Como é feita a distribuição e transporte de medicamentos

A tarefa de atender as características da carga é das distribuidoras e deve ser realizada com rigidez para que as propriedades dos medicamentos sejam mantidas. Os produtos devem chegar ao consumidor final com as mesmas particularidades que tinham quando saíram da indústria. É por isso que a distribuição e transporte de medicamentos exige muita atenção.

Procedimentos inadequados significam riscos para a saúde dos consumidores. Uma das responsáveis pela regulação da atividade de distribuição e transporte de produtos farmacêuticos, a Agência Nacional de Vigilância Sanitária (Anvisa), possui um manual de “Boas Práticas de Transporte de Medicamentos” que, se seguido à risca, assegura as condições adequadas de armazenamento, movimentação e transportes de carga.
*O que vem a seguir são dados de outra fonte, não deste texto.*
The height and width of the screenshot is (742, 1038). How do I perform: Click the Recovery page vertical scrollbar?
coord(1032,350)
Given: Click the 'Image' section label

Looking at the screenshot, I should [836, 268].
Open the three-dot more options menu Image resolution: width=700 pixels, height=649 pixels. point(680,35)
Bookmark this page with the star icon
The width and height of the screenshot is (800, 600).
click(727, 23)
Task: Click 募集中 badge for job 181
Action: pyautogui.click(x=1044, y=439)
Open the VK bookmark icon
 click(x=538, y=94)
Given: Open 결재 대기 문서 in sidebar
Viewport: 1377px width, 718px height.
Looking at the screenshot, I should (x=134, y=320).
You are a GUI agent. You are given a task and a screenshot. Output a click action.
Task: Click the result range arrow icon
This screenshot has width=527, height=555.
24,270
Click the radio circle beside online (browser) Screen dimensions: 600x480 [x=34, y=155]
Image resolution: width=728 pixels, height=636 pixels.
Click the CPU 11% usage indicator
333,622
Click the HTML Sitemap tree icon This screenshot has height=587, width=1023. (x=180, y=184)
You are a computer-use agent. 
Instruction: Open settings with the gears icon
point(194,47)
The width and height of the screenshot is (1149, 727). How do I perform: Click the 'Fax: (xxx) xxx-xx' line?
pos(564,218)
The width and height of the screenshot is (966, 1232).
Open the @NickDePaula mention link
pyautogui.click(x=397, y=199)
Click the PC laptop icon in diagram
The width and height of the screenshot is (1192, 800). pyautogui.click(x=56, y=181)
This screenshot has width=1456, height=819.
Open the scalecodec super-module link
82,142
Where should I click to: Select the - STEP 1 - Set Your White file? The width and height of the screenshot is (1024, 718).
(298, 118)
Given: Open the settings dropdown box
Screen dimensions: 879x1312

Existem vários cuidados a serem tomados no caminho percorrido entre indústria e varejo, por isso escolha empresas capazes de trabalhar com transporte personalizado.

A embalagem, o modelo de acondicionamento, o meio de transporte, a quantidade, a distância e até a duração da viagem importam.

Esses cuidados devem respeitar as características físico-químicas e microbiológicas dos medicamentos, o que demanda uma operação logística eficiente e otimizada. Desses, a temperatura de armazenamento é uma das mais importantes. Pois já que se estiver inadequada, o medicamento pode ter propriedades alteradas e colocar em risco a saúde do consumidor.

  • Cumprimento das exigências

Mas, se o motorista viaja sozinho, como garantir que as exigências na distribuição de medicamentos estão sendo cumpridas? O melhor, nesse caso, é ter como aliada a tecnologia. Para ter mais segurança na distribuição de remédios, o ideal é contratar uma solução de apoio à distribuição.

O software permitirá ter acesso a diversos dados. Estes podem ser: posição do caminhão, velocidade média, temperatura dentro do baú, se houve paradas não programadas no percurso, etc.

Não existe segredo: deve-se seguir exatamente as recomendações feitas na embalagem do remédio e assegurar a rastreabilidade dos produtos. Cada vez mais a logística de distribuição e transporte de medicamentos exige especialização e cuidados. Tanto dos profissionais como de empresas envolvidos na cadeia de suprimentos de fármacos. Se as boas práticas forem seguidas, o distribuidor pode ficar tranquilo pois terá garantida a manutenção da identidade, integridade e segurança dos produtos.